La zona d’interesse: la storia vera che ha ispirato il film sull’Olocausto
La zona d'interesse, Premio Oscar 2023 come miglior film straniero, è ispirato ad una storia vera legata alla Seconda Guerra Mondiale.
Adattamento cinematografico dell’omonimo romanzo del 2014 scritto da Martin Amis, La zona d’interesse è un film drammatico del 2023 scritto e diretto da Jonathan Glazer e vincitore di due premi Oscar, come miglior film internazionale e come miglior sonoro. Presentato in concorso al Festival di Cannes 2023, in cui ha conquistato il Grand Prix Speciale della Giuria, il lungometraggio è ispirato ad una storia vera legata alla Seconda Guerra Mondiale.
La storia vera che ha ispirato il film Premio Oscar La zona d’interesse
La zona d’interesse è incentrato sulla figura di Rudolf Hoss, l’SS a comando del campo di concentramento di Auschwitz. L’uomo, insieme a sua moglie Hedwig e ai loro cinque figli, visse per anni nella cosiddetta “zona di interesse“, vale a dire un’area di circa 25 miglia attorno al campo di concentramento. Nonostante i continui spari, le spaventose urla e i costanti rumori di treni e fornaci provenienti dall’altra parte del muro, la famiglia Hoss ebbe modo di vivere una vita più che tranquilla, almeno fino quando il campo non divenne il principale teatro dell’Olocausto.
Considerato uno dei principali organizzatori dello sterminio di massa degli ebrei, Rudolf Hoss è passato alla storia come l’animale di Auschwitz, colui che ha contribuito alla morte di ben tre milioni di persone. Il 4 maggio 1940, fu nominato comandante del campo di concentramento, pensato inizialmente come campo di smistamento per prigionieri polacchi destinato a contenere circa diecimila prigionieri. Circa un anno dopo, il comandante delle forze di sicurezza del Terzo Reich Heinrich Himmler effettuò un primo sopralluogo, complimentandosi per il lavoro fino ad allora svolto. In quell’occasione, Hoss venne informato di un nuovo piano: il campo avrebbe dovuto essere ampliato fino a poter accogliere 30 mila prigionieri e nel contempo si sarebbe dovuto creare un nuovo campo nell’area del villaggio di Birkenau (che divenne Auschwitz II) della capienza di ben 100 mila prigionieri.

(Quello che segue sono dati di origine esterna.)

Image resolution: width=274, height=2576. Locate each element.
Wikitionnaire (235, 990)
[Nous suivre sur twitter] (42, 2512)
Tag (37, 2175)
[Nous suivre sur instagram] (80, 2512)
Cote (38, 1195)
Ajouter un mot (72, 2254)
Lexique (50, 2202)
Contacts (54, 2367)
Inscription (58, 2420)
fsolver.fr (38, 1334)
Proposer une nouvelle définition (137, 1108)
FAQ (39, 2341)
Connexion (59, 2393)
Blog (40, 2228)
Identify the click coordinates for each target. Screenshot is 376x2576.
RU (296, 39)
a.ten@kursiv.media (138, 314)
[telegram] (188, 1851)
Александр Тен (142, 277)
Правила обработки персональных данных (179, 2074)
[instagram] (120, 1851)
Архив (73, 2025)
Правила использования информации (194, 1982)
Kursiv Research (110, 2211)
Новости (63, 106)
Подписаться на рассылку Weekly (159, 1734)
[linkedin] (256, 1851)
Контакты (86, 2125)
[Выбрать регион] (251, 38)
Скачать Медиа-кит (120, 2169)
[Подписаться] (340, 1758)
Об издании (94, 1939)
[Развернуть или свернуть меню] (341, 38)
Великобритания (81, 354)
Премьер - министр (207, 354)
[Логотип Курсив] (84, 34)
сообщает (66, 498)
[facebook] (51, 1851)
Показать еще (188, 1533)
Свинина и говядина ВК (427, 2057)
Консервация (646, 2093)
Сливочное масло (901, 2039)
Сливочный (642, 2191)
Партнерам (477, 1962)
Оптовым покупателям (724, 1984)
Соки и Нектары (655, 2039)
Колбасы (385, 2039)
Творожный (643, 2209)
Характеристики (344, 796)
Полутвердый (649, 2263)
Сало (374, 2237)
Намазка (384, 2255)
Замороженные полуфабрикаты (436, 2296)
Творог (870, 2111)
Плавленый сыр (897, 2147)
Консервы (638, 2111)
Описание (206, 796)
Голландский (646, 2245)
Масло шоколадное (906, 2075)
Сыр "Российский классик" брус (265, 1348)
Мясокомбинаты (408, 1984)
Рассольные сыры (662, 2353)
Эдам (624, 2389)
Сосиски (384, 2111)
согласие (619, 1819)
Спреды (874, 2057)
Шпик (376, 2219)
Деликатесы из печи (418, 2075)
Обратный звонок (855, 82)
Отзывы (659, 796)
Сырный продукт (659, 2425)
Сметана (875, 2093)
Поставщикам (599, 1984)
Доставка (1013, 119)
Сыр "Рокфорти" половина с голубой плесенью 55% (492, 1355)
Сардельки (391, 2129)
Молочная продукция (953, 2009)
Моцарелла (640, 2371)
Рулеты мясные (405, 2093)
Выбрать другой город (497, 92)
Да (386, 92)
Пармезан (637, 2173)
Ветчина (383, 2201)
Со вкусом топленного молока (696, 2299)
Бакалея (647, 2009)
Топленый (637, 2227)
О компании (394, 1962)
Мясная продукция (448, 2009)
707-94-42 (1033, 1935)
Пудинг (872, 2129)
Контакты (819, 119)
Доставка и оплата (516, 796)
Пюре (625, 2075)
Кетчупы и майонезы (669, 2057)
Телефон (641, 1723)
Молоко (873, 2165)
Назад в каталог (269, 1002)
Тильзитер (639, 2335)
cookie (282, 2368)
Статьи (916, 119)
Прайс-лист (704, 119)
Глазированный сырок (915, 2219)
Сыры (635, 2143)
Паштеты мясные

Il 29 luglio 1941, Rudolf Hoss fu convocato a Berlino da Himmler per partecipare a un incontro confidenziale) nel quale vennero definiti i particolari per l’ampliamento nel contesto della prevista soluzione finale ordinata da Hitler. Il Führer scelse Auschwitz a causa del suo facile accesso ferroviario e perché il sito poteva essere agevolmente isolato. Ormai comandante generale, Hoss installò nel lager delle camere a gas camuffate da docce, in cui fu inserito il gas letale Zyklon B – un preparato di acido prussico usato al campo per la disinfestazione dei parassiti – che permetteva di uccidere duemila persone alla volta. Il resto, purtroppo, è storia.
In prossimità della caduta del regime nazista e quindi della conseguente avanzata delle forze sovietiche e degli Alleati, Rudolf Hoss ottenne da Himmler stesso una capsula di cianuro e l’ordine di cercare di nascondersi nella Wehrmacht, assumendo la falsa identità di Franz Lang. Catturato nei giorni immediatamente successivi al termine del conflitto dalle forze inglesi, Hoss fu rinchiuso in un campo di prigionia per uomini delle SS. Una volta rilasciato (nessuno si accorse della sua falsa) identità e trovò lavoro in un’azienda agricola nei pressi di Flensburg. Per i successivi otto mesi le autorità britanniche cercarono di risalire a lui attraverso la sua famiglia. L’11 marzo 1946, sua moglie Hedwig ammise il nome fittizio e il luogo dove si nascondeva. Lo stesso giorno, le forze britanniche lo arrestarono.
Dopo essere stato processato a Norimberga, il 25 maggio 1946 Rudolf Hoss fu trasferito in Polonia per rispondere dei suoi crimini e venne imprigionato a Cracovia. Dopo un lungo dibattimento nel quale ancora una volta espresse senza nessuna emozione visibile i meccanismi di funzionamento di Auschwitz, la Corte Suprema di Varsavia lo giudicò colpevole delle accuse che gli erano state rivolte. Il 2 aprile 1947, venne condannato alla pena di morte mediante impiccagione, eseguita il 16 aprile 1947 davanti all’ingresso del crematorio di Auschwitz. Fino alla fine non mostrò alcun segno di rimpianto in merito agli ordini ricevuti ed al suo operato. In seguito il corpo venne cremato e le ceneri vennero sparse in un bosco vicino al campo di Auschwitz.